→ What you have to do: Could you repeat, word for word, only the lines of the entries that begin with the line containing "Tap the green auto-transfer refresh icon" and run through the line containing "Where should I"?

→ Information given:
☆ ☆ ☆ ☆ ☆

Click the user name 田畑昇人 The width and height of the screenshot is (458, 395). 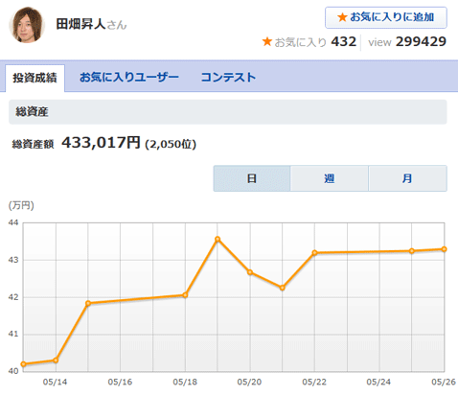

☆ ☆ ☆ ☆ ☆

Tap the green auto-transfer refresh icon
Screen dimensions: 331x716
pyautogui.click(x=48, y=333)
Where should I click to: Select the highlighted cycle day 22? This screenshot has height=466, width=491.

☆ ☆ ☆ ☆ ☆

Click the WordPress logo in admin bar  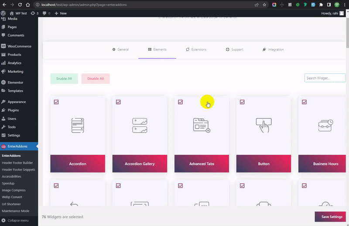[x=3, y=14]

☆ ☆ ☆ ☆ ☆

→ Output for this exercise:
Tap the green auto-transfer refresh icon
Screen dimensions: 331x716
pyautogui.click(x=48, y=333)
Where should I click to: Select the highlighted cycle day 22? This screenshot has height=466, width=491.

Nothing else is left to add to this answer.